■ **REQUIREMENT**: From the entries that follow, reproduce exactly and only the lines from the line with "Pause the Arya campaign" to the line with "Given: Tap the 2.2s Medium shot placeholder", endpoints included.

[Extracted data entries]

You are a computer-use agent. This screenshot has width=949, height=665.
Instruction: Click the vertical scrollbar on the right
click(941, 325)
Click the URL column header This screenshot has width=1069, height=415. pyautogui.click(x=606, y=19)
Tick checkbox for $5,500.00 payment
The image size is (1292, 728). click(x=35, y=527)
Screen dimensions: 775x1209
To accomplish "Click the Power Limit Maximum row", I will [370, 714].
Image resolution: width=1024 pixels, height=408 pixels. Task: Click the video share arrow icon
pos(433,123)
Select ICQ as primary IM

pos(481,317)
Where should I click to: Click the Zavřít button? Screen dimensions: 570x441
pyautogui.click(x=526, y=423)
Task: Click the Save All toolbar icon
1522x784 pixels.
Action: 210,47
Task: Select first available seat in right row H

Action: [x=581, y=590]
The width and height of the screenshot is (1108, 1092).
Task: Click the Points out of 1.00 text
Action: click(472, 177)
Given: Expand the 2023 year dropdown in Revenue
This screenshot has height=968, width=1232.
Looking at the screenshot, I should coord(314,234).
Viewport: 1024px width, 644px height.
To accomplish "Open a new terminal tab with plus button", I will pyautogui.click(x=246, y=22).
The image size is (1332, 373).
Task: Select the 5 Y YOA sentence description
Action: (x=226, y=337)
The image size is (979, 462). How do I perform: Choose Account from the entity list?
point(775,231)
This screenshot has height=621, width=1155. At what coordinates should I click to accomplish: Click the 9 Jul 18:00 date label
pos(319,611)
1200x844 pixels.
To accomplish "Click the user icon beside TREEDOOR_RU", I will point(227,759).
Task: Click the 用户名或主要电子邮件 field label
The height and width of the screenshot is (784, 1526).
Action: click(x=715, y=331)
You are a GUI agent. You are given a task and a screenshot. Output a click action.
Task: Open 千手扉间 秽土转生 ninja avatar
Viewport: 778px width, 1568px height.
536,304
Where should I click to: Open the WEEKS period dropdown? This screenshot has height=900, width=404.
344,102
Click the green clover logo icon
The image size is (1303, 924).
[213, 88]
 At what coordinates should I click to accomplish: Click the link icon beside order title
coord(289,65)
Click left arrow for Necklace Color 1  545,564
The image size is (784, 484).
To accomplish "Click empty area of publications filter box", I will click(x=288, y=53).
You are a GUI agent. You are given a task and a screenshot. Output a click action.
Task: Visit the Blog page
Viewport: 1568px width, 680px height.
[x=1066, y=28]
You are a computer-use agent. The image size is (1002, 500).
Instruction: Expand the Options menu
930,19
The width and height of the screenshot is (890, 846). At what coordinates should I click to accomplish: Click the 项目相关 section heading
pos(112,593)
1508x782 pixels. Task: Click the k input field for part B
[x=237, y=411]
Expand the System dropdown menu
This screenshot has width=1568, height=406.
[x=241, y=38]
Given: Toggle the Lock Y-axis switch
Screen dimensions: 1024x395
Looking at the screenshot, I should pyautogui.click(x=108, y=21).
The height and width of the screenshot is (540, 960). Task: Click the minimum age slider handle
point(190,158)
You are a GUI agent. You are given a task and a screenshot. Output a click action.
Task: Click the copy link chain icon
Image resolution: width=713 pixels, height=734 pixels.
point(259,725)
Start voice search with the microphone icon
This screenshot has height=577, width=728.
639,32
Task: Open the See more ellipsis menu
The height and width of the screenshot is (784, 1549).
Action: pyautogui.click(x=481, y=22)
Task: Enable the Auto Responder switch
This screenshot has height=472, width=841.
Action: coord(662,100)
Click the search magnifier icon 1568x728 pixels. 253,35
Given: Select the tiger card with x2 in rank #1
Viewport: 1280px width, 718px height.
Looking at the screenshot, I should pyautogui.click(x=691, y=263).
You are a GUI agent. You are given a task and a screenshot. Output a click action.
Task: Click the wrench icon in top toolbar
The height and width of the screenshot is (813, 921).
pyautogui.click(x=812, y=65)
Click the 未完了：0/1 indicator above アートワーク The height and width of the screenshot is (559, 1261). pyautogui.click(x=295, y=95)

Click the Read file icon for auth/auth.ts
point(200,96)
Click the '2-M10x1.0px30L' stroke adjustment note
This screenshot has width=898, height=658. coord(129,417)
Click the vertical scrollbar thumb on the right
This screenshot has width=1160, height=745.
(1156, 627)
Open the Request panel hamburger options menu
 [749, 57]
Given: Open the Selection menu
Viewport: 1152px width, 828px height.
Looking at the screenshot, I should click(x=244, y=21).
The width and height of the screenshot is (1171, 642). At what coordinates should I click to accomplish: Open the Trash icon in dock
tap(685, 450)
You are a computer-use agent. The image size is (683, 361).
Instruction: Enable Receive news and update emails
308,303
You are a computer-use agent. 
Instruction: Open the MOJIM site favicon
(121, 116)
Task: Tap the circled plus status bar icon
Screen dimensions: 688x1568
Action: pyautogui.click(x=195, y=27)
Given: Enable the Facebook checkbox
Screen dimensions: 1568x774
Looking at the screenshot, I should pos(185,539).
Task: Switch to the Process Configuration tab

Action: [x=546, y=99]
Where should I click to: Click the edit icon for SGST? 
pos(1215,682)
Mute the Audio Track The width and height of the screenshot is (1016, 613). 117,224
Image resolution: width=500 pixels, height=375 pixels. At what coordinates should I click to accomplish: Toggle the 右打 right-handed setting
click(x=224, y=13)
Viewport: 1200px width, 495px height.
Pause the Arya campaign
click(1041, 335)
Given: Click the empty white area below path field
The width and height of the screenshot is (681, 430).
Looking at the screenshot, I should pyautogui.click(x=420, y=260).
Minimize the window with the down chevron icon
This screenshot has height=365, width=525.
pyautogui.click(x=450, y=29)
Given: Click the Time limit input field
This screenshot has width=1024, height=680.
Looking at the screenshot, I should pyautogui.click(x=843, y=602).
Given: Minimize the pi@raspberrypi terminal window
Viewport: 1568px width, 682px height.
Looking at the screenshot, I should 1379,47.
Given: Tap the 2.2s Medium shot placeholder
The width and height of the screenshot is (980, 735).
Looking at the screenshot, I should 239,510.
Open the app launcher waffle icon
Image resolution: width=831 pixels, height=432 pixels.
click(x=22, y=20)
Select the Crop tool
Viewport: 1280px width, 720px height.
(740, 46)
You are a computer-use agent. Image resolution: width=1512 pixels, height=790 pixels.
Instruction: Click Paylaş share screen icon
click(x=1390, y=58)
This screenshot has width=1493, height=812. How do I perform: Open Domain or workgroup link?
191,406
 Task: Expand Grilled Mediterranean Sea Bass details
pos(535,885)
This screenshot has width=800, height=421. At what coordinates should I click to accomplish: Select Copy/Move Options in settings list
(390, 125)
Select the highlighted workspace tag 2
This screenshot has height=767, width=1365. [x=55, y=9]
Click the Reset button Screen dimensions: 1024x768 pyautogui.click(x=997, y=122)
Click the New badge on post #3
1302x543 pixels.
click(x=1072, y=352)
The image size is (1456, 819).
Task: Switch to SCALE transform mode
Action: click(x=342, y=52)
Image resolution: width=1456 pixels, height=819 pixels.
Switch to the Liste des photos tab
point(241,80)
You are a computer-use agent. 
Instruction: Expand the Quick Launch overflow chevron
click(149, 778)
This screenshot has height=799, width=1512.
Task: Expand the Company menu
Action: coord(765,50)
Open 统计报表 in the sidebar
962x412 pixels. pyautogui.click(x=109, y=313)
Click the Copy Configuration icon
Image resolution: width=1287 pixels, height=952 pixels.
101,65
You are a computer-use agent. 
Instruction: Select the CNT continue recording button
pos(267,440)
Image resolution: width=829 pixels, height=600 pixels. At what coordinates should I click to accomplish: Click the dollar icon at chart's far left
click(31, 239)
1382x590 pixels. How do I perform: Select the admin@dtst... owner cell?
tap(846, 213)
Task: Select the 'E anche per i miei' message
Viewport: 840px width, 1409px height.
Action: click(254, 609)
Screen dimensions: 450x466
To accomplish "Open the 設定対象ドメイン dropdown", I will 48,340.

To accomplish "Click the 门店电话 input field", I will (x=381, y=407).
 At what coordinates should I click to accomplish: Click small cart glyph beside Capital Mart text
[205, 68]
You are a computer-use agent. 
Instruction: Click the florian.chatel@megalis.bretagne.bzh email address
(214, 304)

■ **WRITTEN RESPONSE**:
Pause the Arya campaign
click(1041, 335)
Given: Click the empty white area below path field
The width and height of the screenshot is (681, 430).
Looking at the screenshot, I should pyautogui.click(x=420, y=260).
Minimize the window with the down chevron icon
This screenshot has height=365, width=525.
pyautogui.click(x=450, y=29)
Given: Click the Time limit input field
This screenshot has width=1024, height=680.
Looking at the screenshot, I should pyautogui.click(x=843, y=602).
Given: Minimize the pi@raspberrypi terminal window
Viewport: 1568px width, 682px height.
Looking at the screenshot, I should 1379,47.
Given: Tap the 2.2s Medium shot placeholder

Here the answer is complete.